We’re going to use ChatGPT in this example to showcase our streaming API. This API is designed for real-time applications and is ideal for use-cases like chatbots, video game characters, and voice assistants.

Prerequisites

Make sure you’ve set up your environment as described in the Environment setup page. Since we’re using OpenAI, you’ll also need to have an OpenAI API key.

Overview

At a high level, the streaming API works like this:

  1. Create a streaming connection with the synthesize_streaming method (Python, Node).
  2. You send text to the server using appendText and concurrently read synthesized speech from the server (example shown below).
  3. The server buffers the text and synthesizes speech when it has enough.
  4. Repeat step 2 until you have no more text to send.
  5. Call flush or finish to signal to the server that it should synthesize speech for all of the text it still has buffered.
  6. Close the connection by calling close.

Concurrent streaming

We’ll use two tasks to handle the streaming data: one to read from ChatGPT and write to LMNT, and another to read from LMNT and write to a file.

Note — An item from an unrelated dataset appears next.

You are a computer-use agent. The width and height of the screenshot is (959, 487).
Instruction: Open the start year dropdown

Both of these tasks are asynchronous and run concurrently.

import asyncio
from lmnt.api import Speech
from openai import AsyncOpenAI

DEFAULT_PROMPT = 'Read me the text of a short sci-fi story in the public domain.'
VOICE_ID = 'lily'

async def main():
  async with Speech() as speech:
    connection = await speech.synthesize_streaming(VOICE_ID)
    t1 = asyncio.create_task(reader_task(connection))
    t2 = asyncio.create_task(writer_task(connection))
    await asyncio.gather(t1, t2)


async def reader_task(connection):
  """Streams audio data from LMNT and writes it to `output.mp3`."""
  with open('output.mp3', 'wb') as f:
    async for message in connection:
      f.write(message['audio'])


async def writer_task(connection):
    """Streams text from ChatGPT to LMNT."""
    client = AsyncOpenAI()
    response = await client.chat.completions.create(
        model='gpt-3.5-turbo',
        messages=[{'role': 'user', 'content': DEFAULT_PROMPT}],
        stream=True)

    async for chunk in response:
        if (not chunk.choices[0] or
            not chunk.choices[0].delta or
            not chunk.choices[0].delta.content):
          continue
        content = chunk.choices[0].delta.content
        await connection.append_text(content)
        print(content, end='', flush=True)

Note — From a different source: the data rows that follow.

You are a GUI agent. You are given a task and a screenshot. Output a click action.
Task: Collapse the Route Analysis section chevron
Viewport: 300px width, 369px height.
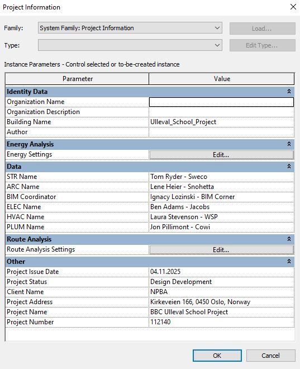click(289, 239)
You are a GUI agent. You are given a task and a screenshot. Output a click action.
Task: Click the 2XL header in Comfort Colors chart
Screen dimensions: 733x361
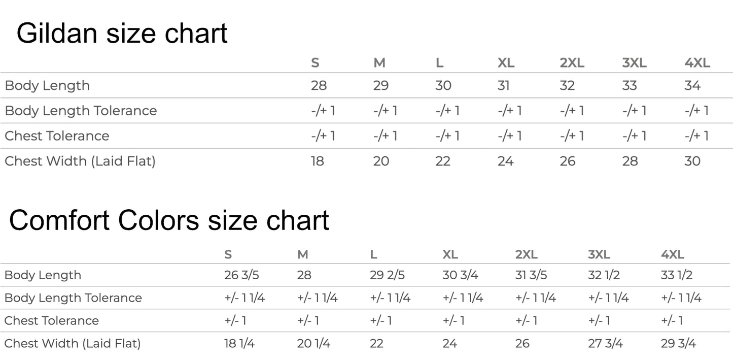(526, 254)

    # After `finish` is called, the server will close the connection
    # when it has finished synthesizing.
    await connection.finish()


asyncio.run(main())

Calling flush

The server will buffer text you send via appendText and will start synthesizing speech when enough text has been received. Text will be segmented on the server at appropriate split points to produce natural-sounding speech. flush is used to signal to the server that it should start synthesizing speech with the text it has received so far.

There are typically two reasons to call flush:

  1. You want to control when the server synthesizes speech.
  2. You have no additional text to send, and you want to signal to the server that it should synthesize speech with the all text it has buffered.

The second case is most common in chatbot applications, where you want to synthesize speech for the bot and then wait for more text to arrive after user input.

Calling finish

The finish call is similar to flush, but it also signals to the server that it should close the connection after it has finished synthesizing speech. Calling finish is optional, and provides an elegant way to break out of the reader tasks’s loop.

Make sure you call either flush or finish at the end of your text stream to ensure the server synthesizes all the speech you expected.